## Task objective
Look through the records below, and whenever a line contains "field", copy it.

(Collection entries)
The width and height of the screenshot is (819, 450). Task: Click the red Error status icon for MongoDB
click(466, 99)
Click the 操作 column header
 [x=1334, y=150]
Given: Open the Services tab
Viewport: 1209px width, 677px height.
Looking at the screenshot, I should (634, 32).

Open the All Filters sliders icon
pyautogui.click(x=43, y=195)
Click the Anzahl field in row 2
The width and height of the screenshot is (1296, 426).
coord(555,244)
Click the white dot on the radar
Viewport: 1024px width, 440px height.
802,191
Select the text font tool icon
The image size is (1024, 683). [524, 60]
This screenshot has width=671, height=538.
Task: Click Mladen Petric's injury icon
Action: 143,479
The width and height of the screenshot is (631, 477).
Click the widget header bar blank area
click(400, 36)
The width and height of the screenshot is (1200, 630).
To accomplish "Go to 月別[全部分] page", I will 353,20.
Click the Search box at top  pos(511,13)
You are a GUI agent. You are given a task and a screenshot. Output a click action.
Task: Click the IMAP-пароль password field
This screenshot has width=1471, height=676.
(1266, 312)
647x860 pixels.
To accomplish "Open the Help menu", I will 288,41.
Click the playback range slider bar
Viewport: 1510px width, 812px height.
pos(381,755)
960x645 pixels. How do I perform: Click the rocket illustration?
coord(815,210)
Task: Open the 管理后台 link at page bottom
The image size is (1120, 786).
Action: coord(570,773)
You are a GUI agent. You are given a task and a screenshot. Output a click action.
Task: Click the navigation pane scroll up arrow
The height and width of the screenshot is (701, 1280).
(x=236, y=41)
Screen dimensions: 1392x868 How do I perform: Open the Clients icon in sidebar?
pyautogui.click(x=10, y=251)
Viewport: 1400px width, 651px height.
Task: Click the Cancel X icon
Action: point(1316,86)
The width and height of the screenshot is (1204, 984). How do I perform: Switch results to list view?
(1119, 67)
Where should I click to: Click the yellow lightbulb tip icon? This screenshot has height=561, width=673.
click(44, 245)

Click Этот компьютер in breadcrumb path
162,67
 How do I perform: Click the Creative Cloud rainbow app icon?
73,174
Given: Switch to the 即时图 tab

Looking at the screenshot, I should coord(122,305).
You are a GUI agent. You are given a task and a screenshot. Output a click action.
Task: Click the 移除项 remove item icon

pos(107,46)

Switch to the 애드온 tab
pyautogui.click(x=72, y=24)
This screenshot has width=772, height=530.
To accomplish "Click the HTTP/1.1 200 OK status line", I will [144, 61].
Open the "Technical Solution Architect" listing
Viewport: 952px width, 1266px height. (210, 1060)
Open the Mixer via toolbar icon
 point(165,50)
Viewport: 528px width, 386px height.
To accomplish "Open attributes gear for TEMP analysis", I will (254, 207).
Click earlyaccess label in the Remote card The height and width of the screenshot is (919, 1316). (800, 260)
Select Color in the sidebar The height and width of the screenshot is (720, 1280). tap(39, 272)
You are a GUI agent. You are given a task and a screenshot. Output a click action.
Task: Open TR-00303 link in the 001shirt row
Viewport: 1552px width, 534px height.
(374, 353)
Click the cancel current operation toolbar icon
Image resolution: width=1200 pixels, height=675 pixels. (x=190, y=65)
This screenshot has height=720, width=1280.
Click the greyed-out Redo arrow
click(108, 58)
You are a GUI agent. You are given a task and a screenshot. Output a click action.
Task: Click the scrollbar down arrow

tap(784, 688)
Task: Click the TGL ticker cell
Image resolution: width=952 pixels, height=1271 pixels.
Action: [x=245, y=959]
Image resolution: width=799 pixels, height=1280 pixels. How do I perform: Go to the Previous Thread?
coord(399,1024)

## The answer
Click the Anzahl field in row 2
Task: Click the IMAP-пароль password field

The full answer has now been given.